Middle school principal Pip Curtis engaged in discussion during SEL training

In 2017, ASIJ developed a new Strategic DesignFramework (SDF), which identified social emotional learning as a priority for the school. “Our Strategic Design Framework includes four key elements: our commitment, mission, core values and vision of learning,” explains head of school Dr Jim Hardin. “After we developed our SDF, we analyzed lots of data and asked questions about our existing strengths and weaknesses.
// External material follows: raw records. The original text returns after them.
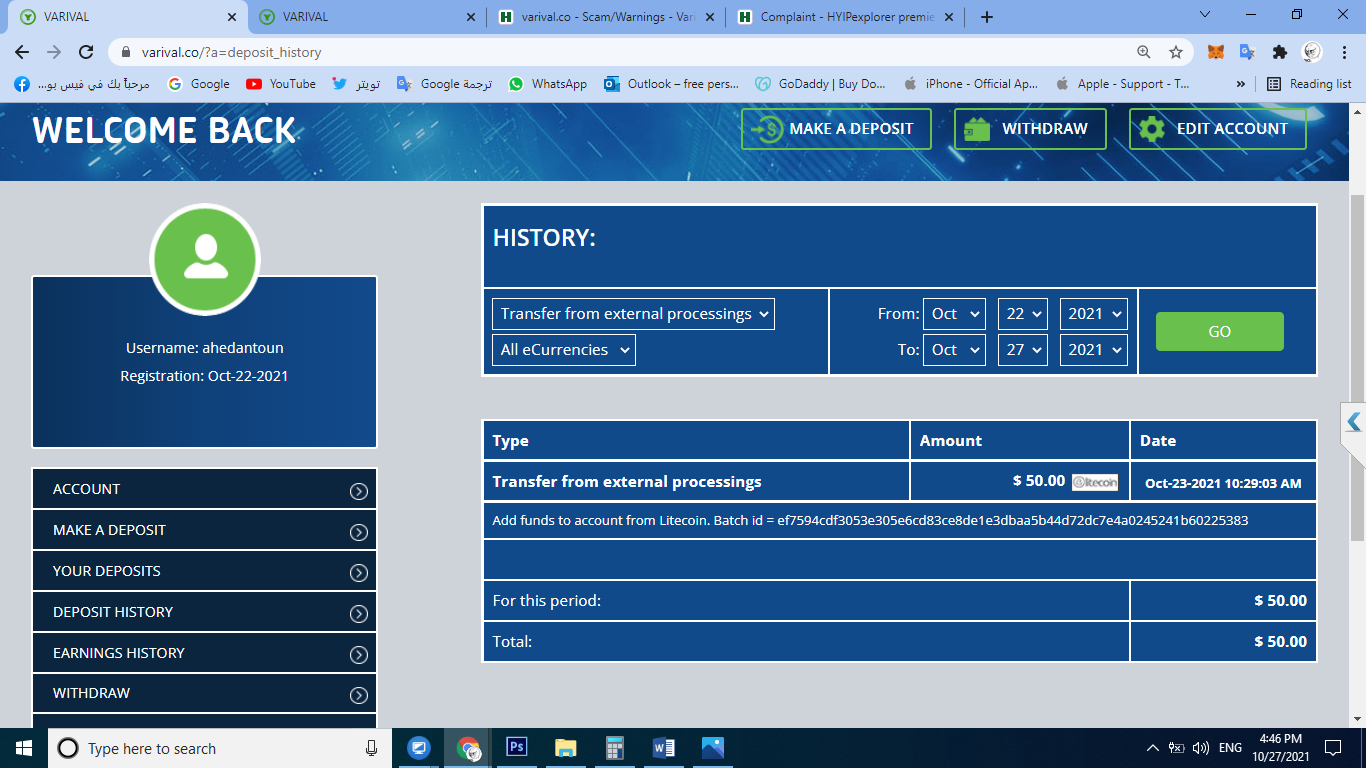
Task: Open the From year dropdown
Action: pos(1093,314)
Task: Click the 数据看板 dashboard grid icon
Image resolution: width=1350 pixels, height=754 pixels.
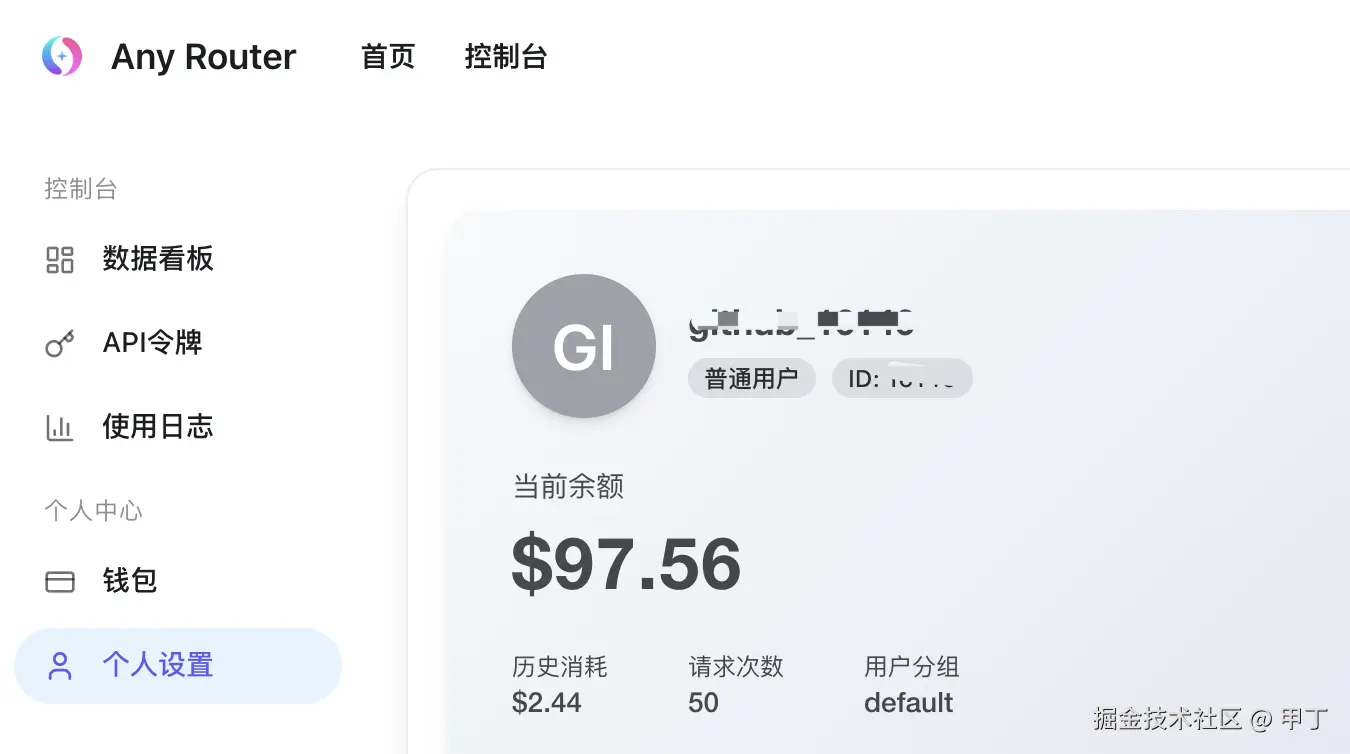Action: coord(60,260)
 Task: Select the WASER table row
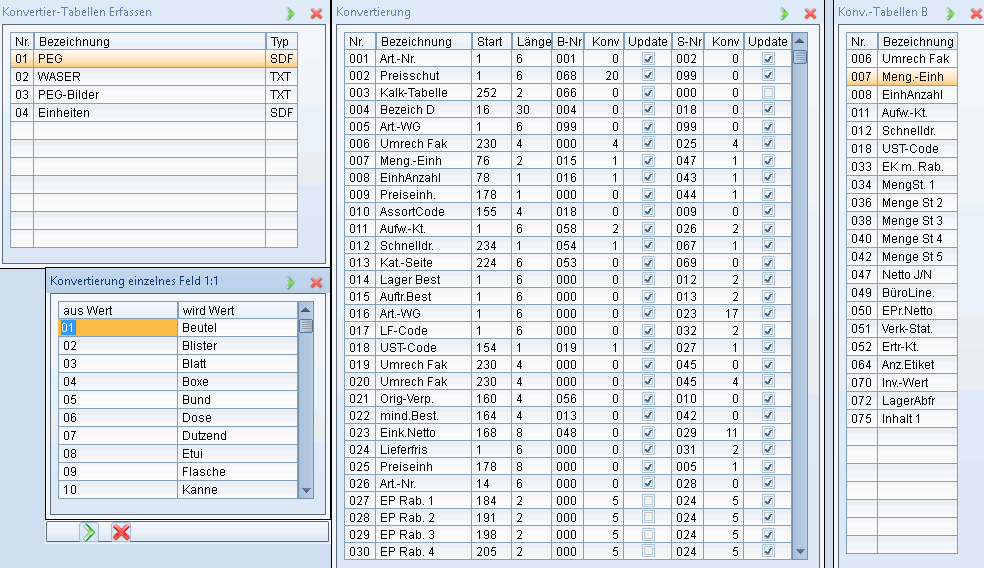point(150,77)
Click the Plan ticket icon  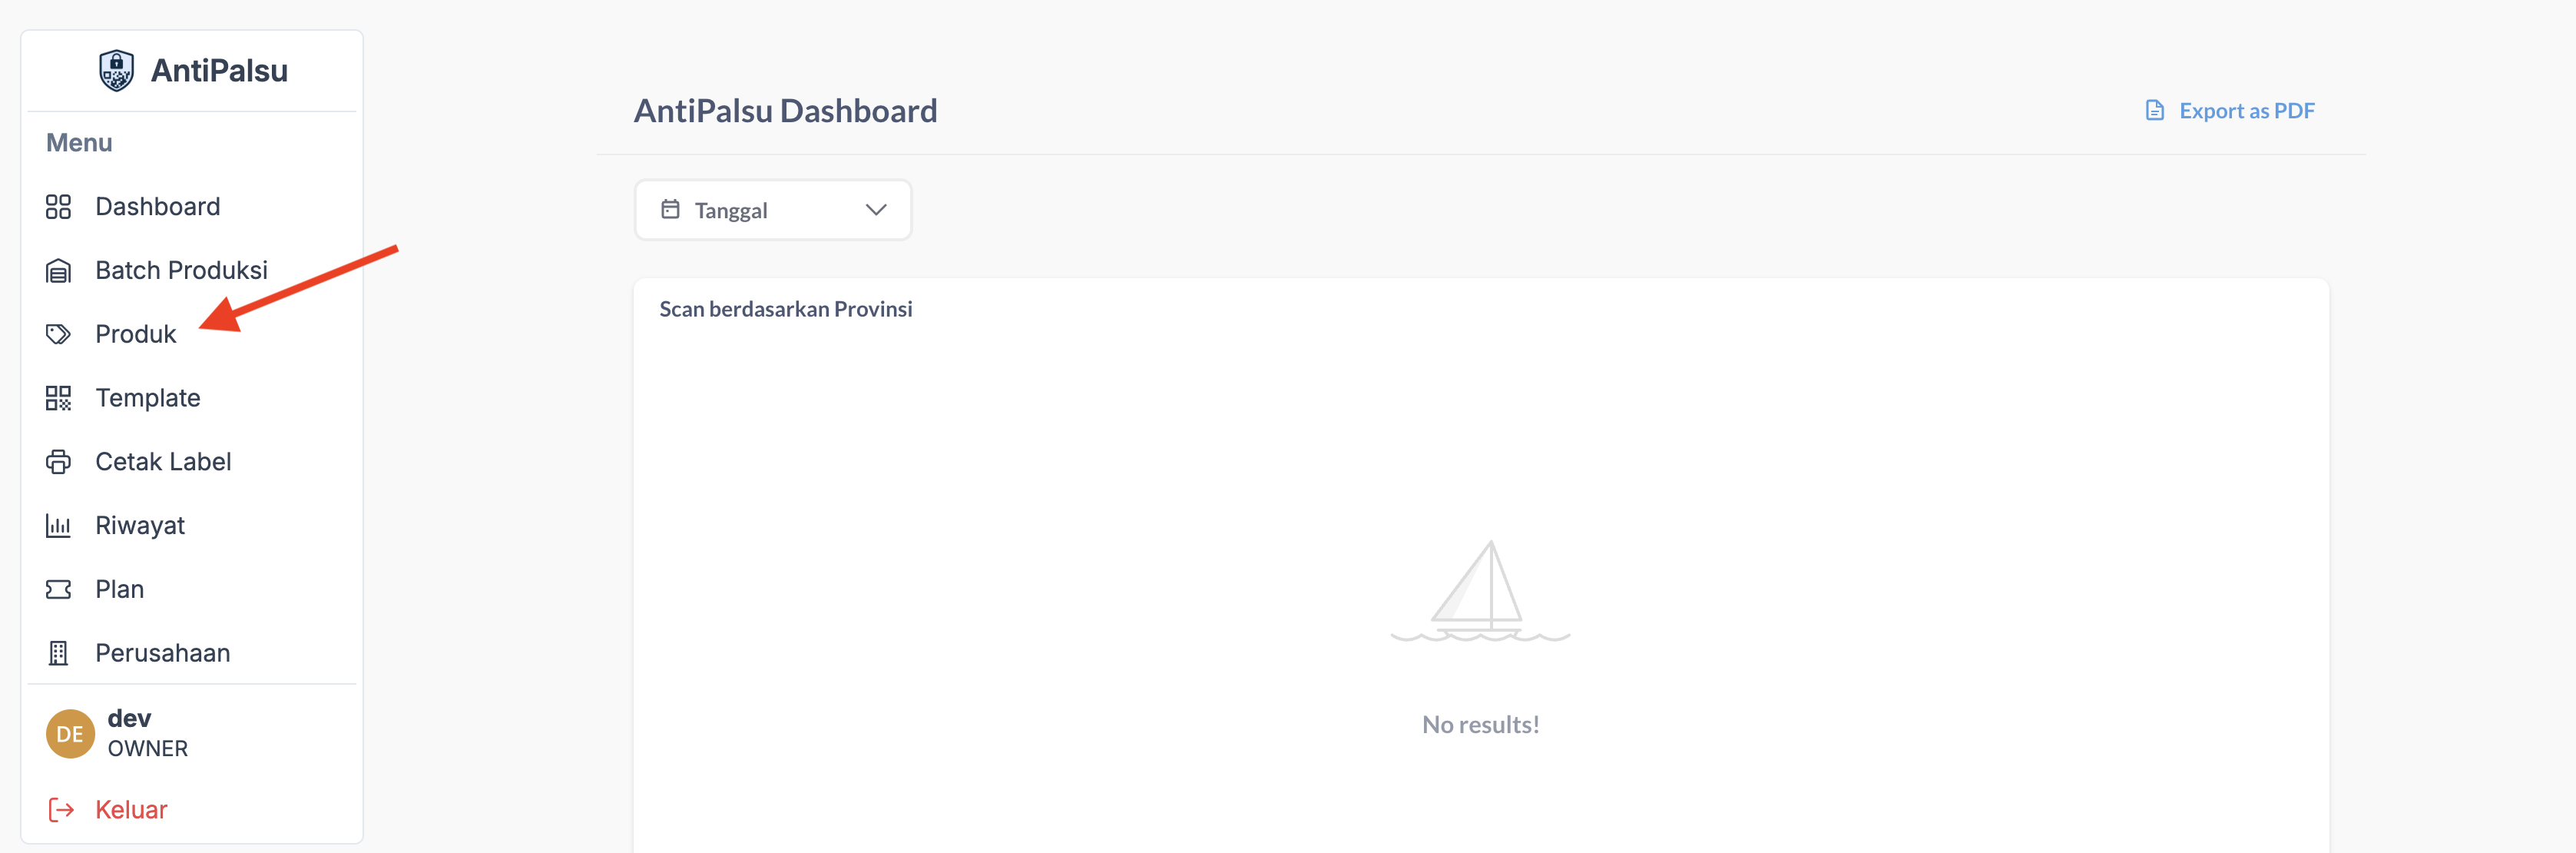(x=58, y=590)
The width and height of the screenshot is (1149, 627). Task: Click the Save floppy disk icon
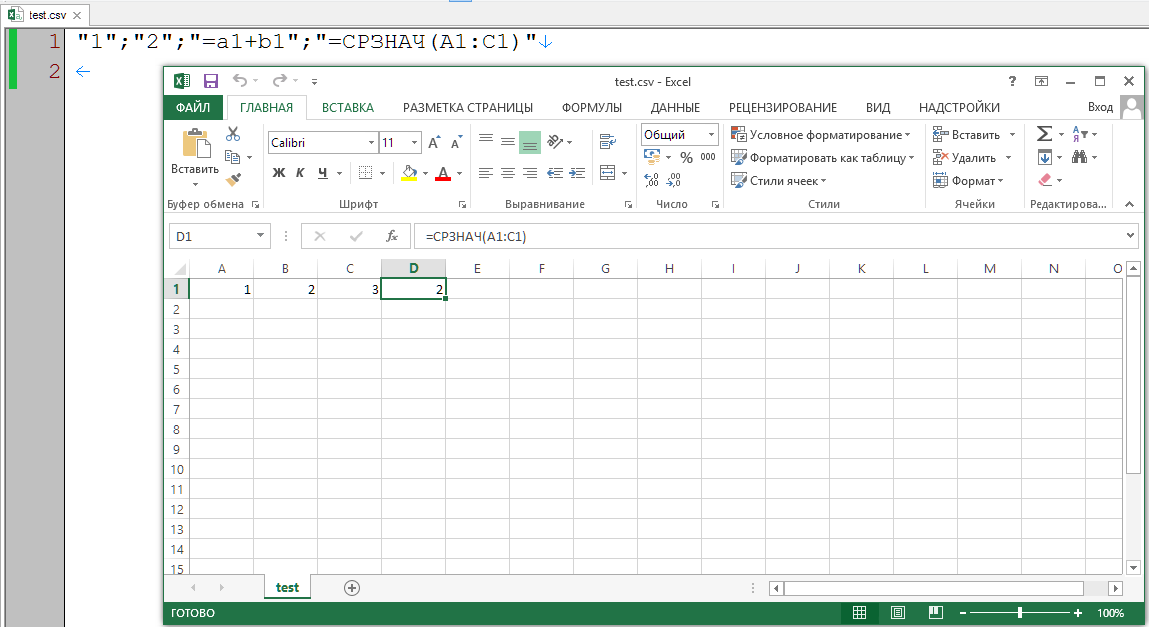[x=211, y=81]
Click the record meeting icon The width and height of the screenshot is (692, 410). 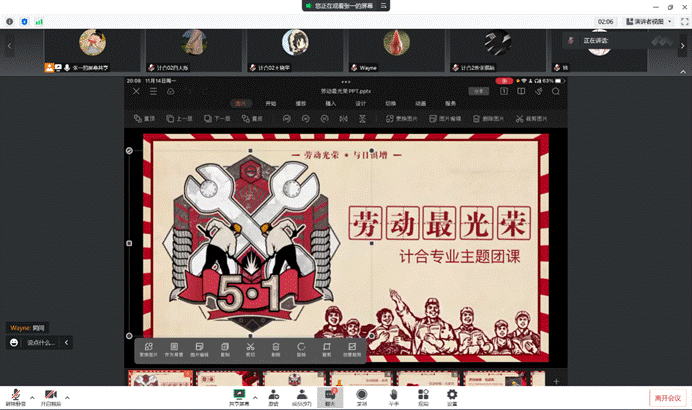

Those discussions quickly surfaced a belief that SEL was one of ASIJ's greatest areas for improvement,” he says. “Not everyone called it SEL, of course, but everyone— faculty, students, and parents alike—agreed that ASIJ needed to better support students as they learned to recognize and manage emotions, develop empathy, learn to act ethically and responsibly, and to form healthy relationships,” he adds.

“What we know from recent longitudinal studies is that the most powerful childhood predictor of adult life-satisfaction is a child's emotional health at when they are 16,” Haisman- Smith explains. “The least powerful predictor is the child's intellectual development.” He is quick to point out that academics are obviously still important, but that SEL provides students with tools and competencies that actually help them perform better overall. In fact, a research study by Taylor demonstrated that SEL participants demonstrated improved academic performance, reflected in an 11-percentile-point gain in achievement compared to a control group.

A first-grader uses the wall of emotion words for inspiration

One of ASIJ’s six Strategic Priorities, “SEL provides an essential foundation for the other five priorities. Learning is deeper and more durable when we practice metacognitive strategies that consolidate new knowledge,” Hardin says. He goes on to add that he thinks SEL provides the basis for one of the more novel elements of our SDF, which is our Vision of Learning. This states that: “Learning is a personal, lifelong process that leads to change, including the ability and willingness to adapt. It is driven by curiosity and motivation, occurring in a supportive environment rich in engagement, social interaction and feedback. Learning is constructed in authentic contexts and results in the development of new understandings and skills for all.” Hardin adds that, “the importance of SEL resonates loudly in that vision.”

“I want our students to be known, valued and cared for, first and foremost,” says Hardin.“I want our students to have strong, unapologetic senses of themselves. I want our students to develop uncommon self-efficacy, but to temper that with humility and a willingness to learn. I want our students to feel they belong at ASIJ.”